Cuando jadeante el paso rápido enfile Orfila, escucha el eco de la saeta leve de Ortiz Nuevo: “¿Dónde vas Señor del cielo? / ¿Quién te hizo tanto mal? / Sembraste vientos de vida, / sombras de muerte te dan”. Y cómo le responde, camino de vuelta a casa, Ismael por el cante de Alcalá: “Cristo de la Caridad, / te portan dos Varones / que te llevan a enterrar. / Que Tú moriste por los hombres, / y los quisiste perdonar”. Y otra saeta, como un testamente breve, la de Labrador: “Vas esparciendo tu vida / sin que tu cuerpo se parta, / y tu Caridad herida / quiere dejar florecida / la rosa de Santa Marta”.

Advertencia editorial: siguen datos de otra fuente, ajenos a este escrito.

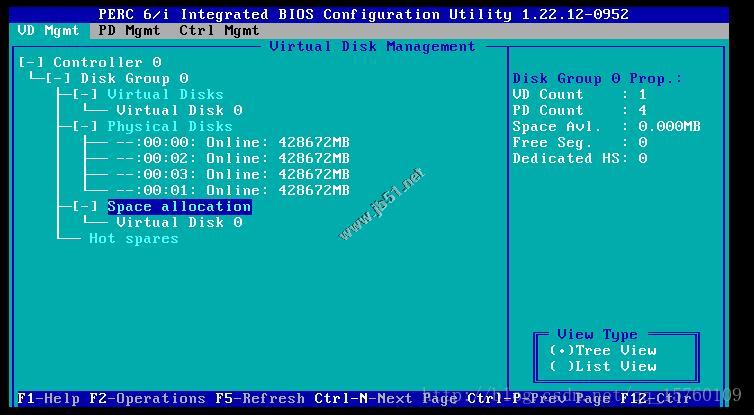
Task: Select physical disk 00:02
Action: [232, 158]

Cuando parece que todo acaba, casi sin luz que llegue a tus ojos al pasar por la estrechez de Daóiz, con los tres golpes del martillo salta la toná de Rodríguez Buzón: “Pa que al Sepulcro lo lleven, / terminá ya su Pasión / en sudario blanco y leve / envuelven al Redentor / y las piedras se conmueven”. Abrocha tu mirada entreabierta con la última arriá del paso en la calle la letra de Vázquez Perea: “Por Caridad te llamamos / y aquí lo vemos, Señor, / que de la muerte brotó / esa sangre de tu mano / dándole vida a una flor”. Y ya en la plaza rebosante y callada, racheando fuerte los hombres sobre la rampa, el silencio en tensión sólo roto por Villanueva, hasta dejarte en la sepultura del huerto que es la parroquia oscura en un Lunes Santo que soñamos eterno, se oye irremediablemente a Bach en el final de su Pasión según San Mateo: “Llorando nos postramos / ante tu sepulcro para decirte: / descansa, descansa dulcemente... Felices son tus ojos / que se cierran al fin”.

Y veremos nacer la claridad del tercer día por el Angostillo de San Andrés.